Foram cumpridos 9 mandados de busca e apreensão, 3 de suspensão do exercício da função pública por 90 dias e 12 de proibição de acesso à Assembleia. A 1ª Vara de Garantias de Porto Velho também determinou que os investigados não podem manter contato entre si nem com uma vítima envolvida.
Segundo o Ministério Público, a investigação apura crimes de estelionato, peculato, falsidade ideológica, lavagem de dinheiro e organização criminosa. O grupo teria indicado pessoas para cargos comissionados sem exigir presença no trabalho, repassando parte dos salários recebidos aos integrantes do esquema.
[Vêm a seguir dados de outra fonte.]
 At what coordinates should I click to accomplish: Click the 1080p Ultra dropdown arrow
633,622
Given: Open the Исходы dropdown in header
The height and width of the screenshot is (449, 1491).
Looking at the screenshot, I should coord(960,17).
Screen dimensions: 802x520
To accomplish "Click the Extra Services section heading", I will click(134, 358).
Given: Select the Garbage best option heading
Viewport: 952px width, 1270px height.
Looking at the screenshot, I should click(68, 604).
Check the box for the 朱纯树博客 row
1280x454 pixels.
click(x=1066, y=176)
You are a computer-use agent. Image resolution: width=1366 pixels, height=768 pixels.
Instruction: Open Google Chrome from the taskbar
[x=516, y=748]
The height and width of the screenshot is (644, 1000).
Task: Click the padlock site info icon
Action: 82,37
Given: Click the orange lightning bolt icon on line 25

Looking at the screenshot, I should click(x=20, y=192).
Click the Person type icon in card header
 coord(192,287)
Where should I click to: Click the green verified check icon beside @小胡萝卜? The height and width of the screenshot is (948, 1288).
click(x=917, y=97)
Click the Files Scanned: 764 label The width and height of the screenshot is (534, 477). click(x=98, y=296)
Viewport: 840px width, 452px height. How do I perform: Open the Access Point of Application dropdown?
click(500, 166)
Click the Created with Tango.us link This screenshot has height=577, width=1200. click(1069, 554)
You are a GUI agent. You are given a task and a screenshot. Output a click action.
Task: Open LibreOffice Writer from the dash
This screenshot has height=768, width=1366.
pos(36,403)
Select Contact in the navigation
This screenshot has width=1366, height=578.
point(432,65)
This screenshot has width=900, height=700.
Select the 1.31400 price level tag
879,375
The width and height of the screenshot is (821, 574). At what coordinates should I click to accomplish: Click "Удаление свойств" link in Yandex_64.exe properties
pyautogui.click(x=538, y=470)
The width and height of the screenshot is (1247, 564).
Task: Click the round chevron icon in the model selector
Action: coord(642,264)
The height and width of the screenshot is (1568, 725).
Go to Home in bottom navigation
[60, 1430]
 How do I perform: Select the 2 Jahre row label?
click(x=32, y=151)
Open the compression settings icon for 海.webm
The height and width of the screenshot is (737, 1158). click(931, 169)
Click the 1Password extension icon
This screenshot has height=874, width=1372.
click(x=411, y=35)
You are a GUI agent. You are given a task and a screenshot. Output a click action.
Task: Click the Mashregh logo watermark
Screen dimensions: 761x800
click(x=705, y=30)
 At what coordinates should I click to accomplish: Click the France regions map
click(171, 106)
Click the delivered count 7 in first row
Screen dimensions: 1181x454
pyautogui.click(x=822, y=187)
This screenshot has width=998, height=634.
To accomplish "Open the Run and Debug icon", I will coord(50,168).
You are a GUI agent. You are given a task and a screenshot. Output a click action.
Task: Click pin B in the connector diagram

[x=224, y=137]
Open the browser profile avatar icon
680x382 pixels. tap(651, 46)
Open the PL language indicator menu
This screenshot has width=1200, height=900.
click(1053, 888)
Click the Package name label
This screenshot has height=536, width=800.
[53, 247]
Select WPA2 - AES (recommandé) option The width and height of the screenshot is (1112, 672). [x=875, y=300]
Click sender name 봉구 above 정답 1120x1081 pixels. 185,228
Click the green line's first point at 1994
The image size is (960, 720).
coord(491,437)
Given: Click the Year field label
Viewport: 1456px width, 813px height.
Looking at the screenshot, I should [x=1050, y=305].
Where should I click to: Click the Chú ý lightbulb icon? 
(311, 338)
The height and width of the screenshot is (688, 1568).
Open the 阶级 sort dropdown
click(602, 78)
Além disso, alguns servidores foram induzidos a contrair empréstimos consignados, cujos valores eram compartilhados entre os investigados, enquanto as dívidas permaneciam em nome das vítimas.
Até o momento, não há indícios de envolvimento de deputados estaduais.
As diligências foram realizadas exclusivamente em Porto Velho, envolvendo equipes do Departamento de Combate ao Crime Organizado (Decco), Dracos 1 e 2, Delegacia Especializada em Combate à Corrupção (Decor), Caex e Gaeco. Foram alvo das buscas uma estação de trabalho na Gerência de Controle de Folha de Ponto da Assembleia e as residências de três servidores comissionados.